» Assignment
Among the entries that follow, find every line with the word "computer" and copy it.

» Source material
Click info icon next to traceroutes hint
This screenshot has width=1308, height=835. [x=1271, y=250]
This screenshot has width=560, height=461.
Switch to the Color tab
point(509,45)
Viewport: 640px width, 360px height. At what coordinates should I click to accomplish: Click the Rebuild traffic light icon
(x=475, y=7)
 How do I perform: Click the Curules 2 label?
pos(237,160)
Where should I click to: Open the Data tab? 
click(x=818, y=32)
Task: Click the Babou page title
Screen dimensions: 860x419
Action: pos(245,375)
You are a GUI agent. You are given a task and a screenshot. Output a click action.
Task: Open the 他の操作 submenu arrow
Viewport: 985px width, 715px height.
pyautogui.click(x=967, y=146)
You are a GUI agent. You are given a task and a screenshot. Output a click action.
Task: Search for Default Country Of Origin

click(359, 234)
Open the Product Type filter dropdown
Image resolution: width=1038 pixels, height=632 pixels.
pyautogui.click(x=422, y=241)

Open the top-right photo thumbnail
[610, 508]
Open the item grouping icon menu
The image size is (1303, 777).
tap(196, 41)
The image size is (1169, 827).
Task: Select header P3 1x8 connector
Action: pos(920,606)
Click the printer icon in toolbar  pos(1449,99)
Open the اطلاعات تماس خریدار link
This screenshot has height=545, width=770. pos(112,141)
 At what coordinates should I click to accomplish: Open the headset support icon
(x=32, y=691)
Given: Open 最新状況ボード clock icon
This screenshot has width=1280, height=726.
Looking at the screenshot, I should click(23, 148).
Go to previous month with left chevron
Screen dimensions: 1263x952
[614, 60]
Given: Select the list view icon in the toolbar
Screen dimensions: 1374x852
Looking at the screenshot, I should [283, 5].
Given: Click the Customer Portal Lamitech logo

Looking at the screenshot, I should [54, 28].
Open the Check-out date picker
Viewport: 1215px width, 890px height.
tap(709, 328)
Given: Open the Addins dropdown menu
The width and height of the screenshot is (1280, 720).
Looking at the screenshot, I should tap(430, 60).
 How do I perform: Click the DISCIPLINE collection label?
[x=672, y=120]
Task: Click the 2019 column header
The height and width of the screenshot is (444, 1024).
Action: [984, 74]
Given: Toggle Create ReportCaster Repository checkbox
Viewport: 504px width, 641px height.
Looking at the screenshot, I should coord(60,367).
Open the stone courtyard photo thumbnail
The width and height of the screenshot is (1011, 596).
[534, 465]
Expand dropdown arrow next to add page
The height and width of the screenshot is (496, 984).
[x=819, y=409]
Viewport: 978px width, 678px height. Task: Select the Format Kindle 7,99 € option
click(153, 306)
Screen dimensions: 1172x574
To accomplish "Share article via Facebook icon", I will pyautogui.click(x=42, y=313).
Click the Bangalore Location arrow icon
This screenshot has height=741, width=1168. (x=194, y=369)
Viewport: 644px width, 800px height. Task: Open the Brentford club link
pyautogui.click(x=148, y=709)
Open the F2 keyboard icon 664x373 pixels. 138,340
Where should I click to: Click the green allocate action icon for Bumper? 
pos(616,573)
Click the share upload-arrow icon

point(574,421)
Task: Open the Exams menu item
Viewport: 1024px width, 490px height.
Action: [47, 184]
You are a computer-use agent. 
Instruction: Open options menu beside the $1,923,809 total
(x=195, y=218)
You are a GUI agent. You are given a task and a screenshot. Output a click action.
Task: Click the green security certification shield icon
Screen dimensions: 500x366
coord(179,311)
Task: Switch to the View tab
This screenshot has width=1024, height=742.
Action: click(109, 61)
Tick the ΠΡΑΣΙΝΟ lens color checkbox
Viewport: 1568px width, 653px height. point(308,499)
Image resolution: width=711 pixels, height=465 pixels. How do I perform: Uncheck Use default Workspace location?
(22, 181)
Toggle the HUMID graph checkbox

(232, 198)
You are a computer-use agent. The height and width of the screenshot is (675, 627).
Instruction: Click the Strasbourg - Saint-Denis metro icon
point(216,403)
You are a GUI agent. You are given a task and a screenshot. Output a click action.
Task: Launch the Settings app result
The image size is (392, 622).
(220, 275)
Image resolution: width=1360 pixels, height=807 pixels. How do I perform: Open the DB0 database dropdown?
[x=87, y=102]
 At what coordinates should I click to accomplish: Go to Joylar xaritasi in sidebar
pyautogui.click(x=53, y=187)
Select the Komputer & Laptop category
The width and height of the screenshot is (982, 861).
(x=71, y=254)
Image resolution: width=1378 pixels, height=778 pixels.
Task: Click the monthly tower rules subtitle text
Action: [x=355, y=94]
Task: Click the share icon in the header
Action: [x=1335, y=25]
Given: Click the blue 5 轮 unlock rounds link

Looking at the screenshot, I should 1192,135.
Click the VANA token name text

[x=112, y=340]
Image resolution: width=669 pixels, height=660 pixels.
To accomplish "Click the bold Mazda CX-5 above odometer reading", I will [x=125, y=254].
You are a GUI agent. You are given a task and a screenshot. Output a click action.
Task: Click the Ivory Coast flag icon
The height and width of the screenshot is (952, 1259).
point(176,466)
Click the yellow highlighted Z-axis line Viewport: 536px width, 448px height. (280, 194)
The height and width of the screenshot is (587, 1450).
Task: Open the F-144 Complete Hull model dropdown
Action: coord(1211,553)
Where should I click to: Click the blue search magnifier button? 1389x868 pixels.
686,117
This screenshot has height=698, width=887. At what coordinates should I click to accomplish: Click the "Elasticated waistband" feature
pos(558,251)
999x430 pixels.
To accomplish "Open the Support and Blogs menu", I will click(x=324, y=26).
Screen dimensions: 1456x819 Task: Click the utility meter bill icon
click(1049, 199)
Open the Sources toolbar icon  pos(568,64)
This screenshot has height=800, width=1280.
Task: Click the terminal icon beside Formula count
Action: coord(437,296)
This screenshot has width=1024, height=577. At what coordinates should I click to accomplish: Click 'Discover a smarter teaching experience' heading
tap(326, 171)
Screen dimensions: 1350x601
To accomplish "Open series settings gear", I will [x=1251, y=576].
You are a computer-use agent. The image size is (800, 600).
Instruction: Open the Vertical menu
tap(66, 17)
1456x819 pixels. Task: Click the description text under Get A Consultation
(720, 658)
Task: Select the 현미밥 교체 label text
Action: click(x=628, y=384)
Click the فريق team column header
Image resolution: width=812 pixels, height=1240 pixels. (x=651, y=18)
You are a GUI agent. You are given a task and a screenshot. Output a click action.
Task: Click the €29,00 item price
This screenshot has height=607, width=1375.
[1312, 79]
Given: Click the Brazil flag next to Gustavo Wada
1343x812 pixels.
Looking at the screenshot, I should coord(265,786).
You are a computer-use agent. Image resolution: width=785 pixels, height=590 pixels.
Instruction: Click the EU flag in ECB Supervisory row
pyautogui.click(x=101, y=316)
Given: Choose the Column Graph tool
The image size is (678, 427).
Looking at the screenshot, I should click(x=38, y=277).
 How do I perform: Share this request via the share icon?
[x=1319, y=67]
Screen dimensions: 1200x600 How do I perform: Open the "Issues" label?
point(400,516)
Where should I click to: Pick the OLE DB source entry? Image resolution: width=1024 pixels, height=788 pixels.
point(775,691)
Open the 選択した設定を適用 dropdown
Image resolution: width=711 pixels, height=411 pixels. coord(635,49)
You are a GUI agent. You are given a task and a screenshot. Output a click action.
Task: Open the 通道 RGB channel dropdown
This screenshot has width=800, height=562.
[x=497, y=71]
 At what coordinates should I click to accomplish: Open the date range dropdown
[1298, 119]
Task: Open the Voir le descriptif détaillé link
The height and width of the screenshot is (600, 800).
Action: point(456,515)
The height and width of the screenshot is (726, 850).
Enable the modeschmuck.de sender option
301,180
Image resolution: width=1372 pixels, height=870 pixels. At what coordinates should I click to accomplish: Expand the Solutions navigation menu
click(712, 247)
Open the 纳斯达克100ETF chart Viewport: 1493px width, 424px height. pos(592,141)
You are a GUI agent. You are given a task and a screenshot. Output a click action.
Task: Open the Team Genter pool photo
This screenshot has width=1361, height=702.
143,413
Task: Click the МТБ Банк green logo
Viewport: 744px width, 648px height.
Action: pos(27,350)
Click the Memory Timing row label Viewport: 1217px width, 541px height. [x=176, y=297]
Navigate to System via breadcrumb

» Task output
You are a computer-use agent. 
You are a computer-use agent. The height and width of the screenshot is (675, 627).
You are a computer-use agent. The image size is (800, 600).
You are a computer-use agent. Image resolution: width=785 pixels, height=590 pixels.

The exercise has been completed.